So, I now either carry a slim 9mm Walther PPS, or its bigger brother a PPQ in 9mm which is about the same size as my Stinger, lighter, and has over twice the capacity. 

Chuck


----------



## gunsmithgirl (Sep 28, 2003)

I carry only .45 ACP mostly because I reload and like most my pistols a standard round. Makes investment in dies, and loading supplies easier on the pocketbook. I wouldn't carry anything less. I prefer to have that knockdown power if needed. Most my pistols are 1911's some are compacts, some are full size,some are double stacks, I like variety. I just tend to choose which one I carry based on what I am wearing that day.


----------



## tarbe (Apr 7, 2007)

I carry a Les Baer Thunder Ranch Special. 

I have been shooting and carrying the 1911 since February of 1976. I tried doing the Glock thing a few years ago, but as good as they are, I just couldn't put the 1911 away.
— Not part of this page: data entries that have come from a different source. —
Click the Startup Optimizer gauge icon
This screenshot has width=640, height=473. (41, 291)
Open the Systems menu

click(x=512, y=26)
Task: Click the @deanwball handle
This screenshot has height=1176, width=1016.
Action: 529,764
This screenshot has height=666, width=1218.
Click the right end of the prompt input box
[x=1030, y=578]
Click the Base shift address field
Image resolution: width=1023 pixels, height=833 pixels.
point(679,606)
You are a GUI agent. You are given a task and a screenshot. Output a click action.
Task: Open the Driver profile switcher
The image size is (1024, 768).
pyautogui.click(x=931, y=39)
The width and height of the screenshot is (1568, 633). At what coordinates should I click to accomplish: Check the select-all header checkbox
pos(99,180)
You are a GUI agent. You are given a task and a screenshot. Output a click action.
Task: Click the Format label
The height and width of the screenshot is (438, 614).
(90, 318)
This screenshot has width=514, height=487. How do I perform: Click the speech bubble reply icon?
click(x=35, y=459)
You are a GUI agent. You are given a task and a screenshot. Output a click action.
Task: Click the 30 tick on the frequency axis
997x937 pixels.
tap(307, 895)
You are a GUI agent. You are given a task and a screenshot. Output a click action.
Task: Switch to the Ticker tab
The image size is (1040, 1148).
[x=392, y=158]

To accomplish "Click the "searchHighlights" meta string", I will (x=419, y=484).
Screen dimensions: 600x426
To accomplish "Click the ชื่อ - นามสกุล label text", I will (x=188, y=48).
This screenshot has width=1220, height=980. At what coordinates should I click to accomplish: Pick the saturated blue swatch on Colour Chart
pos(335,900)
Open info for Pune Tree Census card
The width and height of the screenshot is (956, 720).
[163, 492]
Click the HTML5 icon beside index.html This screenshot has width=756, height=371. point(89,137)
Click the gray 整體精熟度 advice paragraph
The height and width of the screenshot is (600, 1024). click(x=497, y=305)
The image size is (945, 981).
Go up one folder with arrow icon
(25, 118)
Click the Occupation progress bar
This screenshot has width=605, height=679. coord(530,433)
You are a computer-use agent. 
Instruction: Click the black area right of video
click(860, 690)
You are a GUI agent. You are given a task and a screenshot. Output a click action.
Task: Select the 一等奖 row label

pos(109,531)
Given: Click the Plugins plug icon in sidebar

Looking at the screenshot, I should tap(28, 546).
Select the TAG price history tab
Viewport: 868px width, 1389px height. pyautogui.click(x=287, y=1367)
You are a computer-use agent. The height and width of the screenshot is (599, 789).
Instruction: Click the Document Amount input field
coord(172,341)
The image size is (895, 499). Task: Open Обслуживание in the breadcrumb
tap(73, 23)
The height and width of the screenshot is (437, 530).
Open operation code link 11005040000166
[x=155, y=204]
If the worst happens, I want my M1A or my 1911 handy. The M1A won't conceal, so that leaves the 1911. :nanner:

I do not recommend the 1911 for CCW unless the person so doing has a fair bit of experience with the platform. Not only dealing with the thumb safety, but just knowing how wet to run it, what ammo is reliable in it, etc. I just think there is a little more to carrying the 1911 than carrying a Glock, for instance.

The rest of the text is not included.